----- Exercise data -----
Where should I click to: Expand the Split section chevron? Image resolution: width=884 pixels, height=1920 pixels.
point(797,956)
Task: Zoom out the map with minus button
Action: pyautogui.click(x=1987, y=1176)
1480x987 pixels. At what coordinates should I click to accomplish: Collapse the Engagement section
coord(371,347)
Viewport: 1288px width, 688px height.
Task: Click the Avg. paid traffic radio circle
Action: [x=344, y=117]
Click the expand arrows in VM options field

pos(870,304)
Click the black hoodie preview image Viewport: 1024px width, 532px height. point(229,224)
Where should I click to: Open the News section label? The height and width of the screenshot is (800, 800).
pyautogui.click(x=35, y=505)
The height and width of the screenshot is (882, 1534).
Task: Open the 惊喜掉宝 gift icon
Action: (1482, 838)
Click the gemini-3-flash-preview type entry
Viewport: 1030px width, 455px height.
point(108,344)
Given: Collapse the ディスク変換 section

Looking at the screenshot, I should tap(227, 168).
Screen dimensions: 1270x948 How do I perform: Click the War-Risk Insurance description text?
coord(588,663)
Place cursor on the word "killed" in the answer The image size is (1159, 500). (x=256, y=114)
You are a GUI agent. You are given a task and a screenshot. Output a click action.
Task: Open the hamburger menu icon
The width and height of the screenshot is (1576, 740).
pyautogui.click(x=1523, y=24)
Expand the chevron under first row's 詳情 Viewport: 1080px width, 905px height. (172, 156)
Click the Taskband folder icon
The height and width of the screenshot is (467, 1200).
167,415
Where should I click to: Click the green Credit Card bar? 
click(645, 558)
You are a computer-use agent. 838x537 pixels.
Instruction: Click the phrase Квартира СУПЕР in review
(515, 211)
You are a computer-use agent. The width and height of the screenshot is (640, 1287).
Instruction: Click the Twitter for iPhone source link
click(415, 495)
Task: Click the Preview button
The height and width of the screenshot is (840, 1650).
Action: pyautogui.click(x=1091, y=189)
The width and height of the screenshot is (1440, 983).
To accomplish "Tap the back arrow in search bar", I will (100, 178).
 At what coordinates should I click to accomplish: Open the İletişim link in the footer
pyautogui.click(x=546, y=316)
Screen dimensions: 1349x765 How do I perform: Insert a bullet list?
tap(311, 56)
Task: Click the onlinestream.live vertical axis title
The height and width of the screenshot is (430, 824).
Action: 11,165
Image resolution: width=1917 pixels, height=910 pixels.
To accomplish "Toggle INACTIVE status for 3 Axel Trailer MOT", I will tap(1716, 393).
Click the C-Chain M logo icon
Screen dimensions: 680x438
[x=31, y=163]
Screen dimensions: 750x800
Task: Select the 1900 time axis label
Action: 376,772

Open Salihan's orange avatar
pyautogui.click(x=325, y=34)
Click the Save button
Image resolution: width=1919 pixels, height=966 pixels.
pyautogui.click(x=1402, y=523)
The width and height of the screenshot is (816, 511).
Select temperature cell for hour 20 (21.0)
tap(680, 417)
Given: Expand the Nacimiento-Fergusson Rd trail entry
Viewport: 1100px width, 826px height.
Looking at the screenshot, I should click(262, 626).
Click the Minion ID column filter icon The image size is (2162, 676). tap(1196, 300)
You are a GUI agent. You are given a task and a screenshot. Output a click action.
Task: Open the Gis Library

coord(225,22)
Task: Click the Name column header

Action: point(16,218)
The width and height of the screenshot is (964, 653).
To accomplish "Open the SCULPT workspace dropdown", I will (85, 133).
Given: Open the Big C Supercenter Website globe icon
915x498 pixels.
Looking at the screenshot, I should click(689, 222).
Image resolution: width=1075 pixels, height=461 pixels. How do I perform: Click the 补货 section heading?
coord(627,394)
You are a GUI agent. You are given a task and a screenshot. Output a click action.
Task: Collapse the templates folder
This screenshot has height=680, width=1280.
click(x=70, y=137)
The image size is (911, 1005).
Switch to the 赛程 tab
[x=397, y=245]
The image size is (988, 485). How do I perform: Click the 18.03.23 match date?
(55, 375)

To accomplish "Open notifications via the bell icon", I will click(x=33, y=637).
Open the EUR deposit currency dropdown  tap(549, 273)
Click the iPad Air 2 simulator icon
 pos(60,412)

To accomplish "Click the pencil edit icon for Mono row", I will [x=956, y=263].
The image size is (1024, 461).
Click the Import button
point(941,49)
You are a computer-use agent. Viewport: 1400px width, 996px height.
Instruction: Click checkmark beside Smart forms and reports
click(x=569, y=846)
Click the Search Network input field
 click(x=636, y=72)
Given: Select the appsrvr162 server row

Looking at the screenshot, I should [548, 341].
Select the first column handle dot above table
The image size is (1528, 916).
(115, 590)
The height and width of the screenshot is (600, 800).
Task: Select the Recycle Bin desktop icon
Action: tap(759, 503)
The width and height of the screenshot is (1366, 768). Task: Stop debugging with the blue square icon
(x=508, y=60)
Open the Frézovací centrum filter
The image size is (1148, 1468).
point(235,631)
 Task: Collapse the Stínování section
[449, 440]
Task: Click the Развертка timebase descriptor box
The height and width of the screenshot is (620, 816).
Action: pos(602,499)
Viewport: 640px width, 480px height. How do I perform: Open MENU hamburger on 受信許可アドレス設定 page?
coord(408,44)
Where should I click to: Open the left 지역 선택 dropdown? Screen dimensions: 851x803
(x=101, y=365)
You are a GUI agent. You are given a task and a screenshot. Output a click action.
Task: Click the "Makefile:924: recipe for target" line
-----
Problem to work on: Retype every line of the material exactly.

Final answer:
Where should I click to: Expand the Split section chevron? Image resolution: width=884 pixels, height=1920 pixels.
point(797,956)
Task: Zoom out the map with minus button
Action: pyautogui.click(x=1987, y=1176)
1480x987 pixels. At what coordinates should I click to accomplish: Collapse the Engagement section
coord(371,347)
Viewport: 1288px width, 688px height.
Task: Click the Avg. paid traffic radio circle
Action: [x=344, y=117]
Click the expand arrows in VM options field

pos(870,304)
Click the black hoodie preview image Viewport: 1024px width, 532px height. point(229,224)
Where should I click to: Open the News section label? The height and width of the screenshot is (800, 800).
pyautogui.click(x=35, y=505)
The height and width of the screenshot is (882, 1534).
Task: Open the 惊喜掉宝 gift icon
Action: (1482, 838)
Click the gemini-3-flash-preview type entry
Viewport: 1030px width, 455px height.
point(108,344)
Given: Collapse the ディスク変換 section

Looking at the screenshot, I should tap(227, 168).
Screen dimensions: 1270x948 How do I perform: Click the War-Risk Insurance description text?
coord(588,663)
Place cursor on the word "killed" in the answer The image size is (1159, 500). (x=256, y=114)
You are a GUI agent. You are given a task and a screenshot. Output a click action.
Task: Open the hamburger menu icon
The width and height of the screenshot is (1576, 740).
pyautogui.click(x=1523, y=24)
Expand the chevron under first row's 詳情 Viewport: 1080px width, 905px height. (172, 156)
Click the Taskband folder icon
The height and width of the screenshot is (467, 1200).
167,415
Where should I click to: Click the green Credit Card bar? 
click(645, 558)
You are a computer-use agent. 838x537 pixels.
Instruction: Click the phrase Квартира СУПЕР in review
(515, 211)
You are a computer-use agent. The width and height of the screenshot is (640, 1287).
Instruction: Click the Twitter for iPhone source link
click(415, 495)
Task: Click the Preview button
The height and width of the screenshot is (840, 1650).
Action: pyautogui.click(x=1091, y=189)
The width and height of the screenshot is (1440, 983).
To accomplish "Tap the back arrow in search bar", I will (100, 178).
 At what coordinates should I click to accomplish: Open the İletişim link in the footer
pyautogui.click(x=546, y=316)
Screen dimensions: 1349x765 How do I perform: Insert a bullet list?
tap(311, 56)
Task: Click the onlinestream.live vertical axis title
The height and width of the screenshot is (430, 824).
Action: 11,165
Image resolution: width=1917 pixels, height=910 pixels.
To accomplish "Toggle INACTIVE status for 3 Axel Trailer MOT", I will tap(1716, 393).
Click the C-Chain M logo icon
Screen dimensions: 680x438
[x=31, y=163]
Screen dimensions: 750x800
Task: Select the 1900 time axis label
Action: 376,772

Open Salihan's orange avatar
pyautogui.click(x=325, y=34)
Click the Save button
Image resolution: width=1919 pixels, height=966 pixels.
pyautogui.click(x=1402, y=523)
The width and height of the screenshot is (816, 511).
Select temperature cell for hour 20 (21.0)
tap(680, 417)
Given: Expand the Nacimiento-Fergusson Rd trail entry
Viewport: 1100px width, 826px height.
Looking at the screenshot, I should click(262, 626).
Click the Minion ID column filter icon The image size is (2162, 676). tap(1196, 300)
You are a GUI agent. You are given a task and a screenshot. Output a click action.
Task: Open the Gis Library

coord(225,22)
Task: Click the Name column header

Action: point(16,218)
The width and height of the screenshot is (964, 653).
To accomplish "Open the SCULPT workspace dropdown", I will (85, 133).
Given: Open the Big C Supercenter Website globe icon
915x498 pixels.
Looking at the screenshot, I should click(689, 222).
Image resolution: width=1075 pixels, height=461 pixels. How do I perform: Click the 补货 section heading?
coord(627,394)
You are a GUI agent. You are given a task and a screenshot. Output a click action.
Task: Collapse the templates folder
This screenshot has height=680, width=1280.
click(x=70, y=137)
The image size is (911, 1005).
Switch to the 赛程 tab
[x=397, y=245]
The image size is (988, 485). How do I perform: Click the 18.03.23 match date?
(55, 375)

To accomplish "Open notifications via the bell icon", I will click(x=33, y=637).
Open the EUR deposit currency dropdown  tap(549, 273)
Click the iPad Air 2 simulator icon
 pos(60,412)

To accomplish "Click the pencil edit icon for Mono row", I will [x=956, y=263].
The image size is (1024, 461).
Click the Import button
point(941,49)
You are a computer-use agent. Viewport: 1400px width, 996px height.
Instruction: Click checkmark beside Smart forms and reports
click(x=569, y=846)
Click the Search Network input field
 click(x=636, y=72)
Given: Select the appsrvr162 server row

Looking at the screenshot, I should [548, 341].
Select the first column handle dot above table
The image size is (1528, 916).
(115, 590)
The height and width of the screenshot is (600, 800).
Task: Select the Recycle Bin desktop icon
Action: tap(759, 503)
The width and height of the screenshot is (1366, 768). Task: Stop debugging with the blue square icon
(x=508, y=60)
Open the Frézovací centrum filter
The image size is (1148, 1468).
point(235,631)
 Task: Collapse the Stínování section
[449, 440]
Task: Click the Развертка timebase descriptor box
The height and width of the screenshot is (620, 816).
Action: pos(602,499)
Viewport: 640px width, 480px height. How do I perform: Open MENU hamburger on 受信許可アドレス設定 page?
coord(408,44)
Where should I click to: Open the left 지역 선택 dropdown? Screen dimensions: 851x803
(x=101, y=365)
You are a GUI agent. You are given a task and a screenshot. Output a click action.
Task: Click the "Makefile:924: recipe for target" line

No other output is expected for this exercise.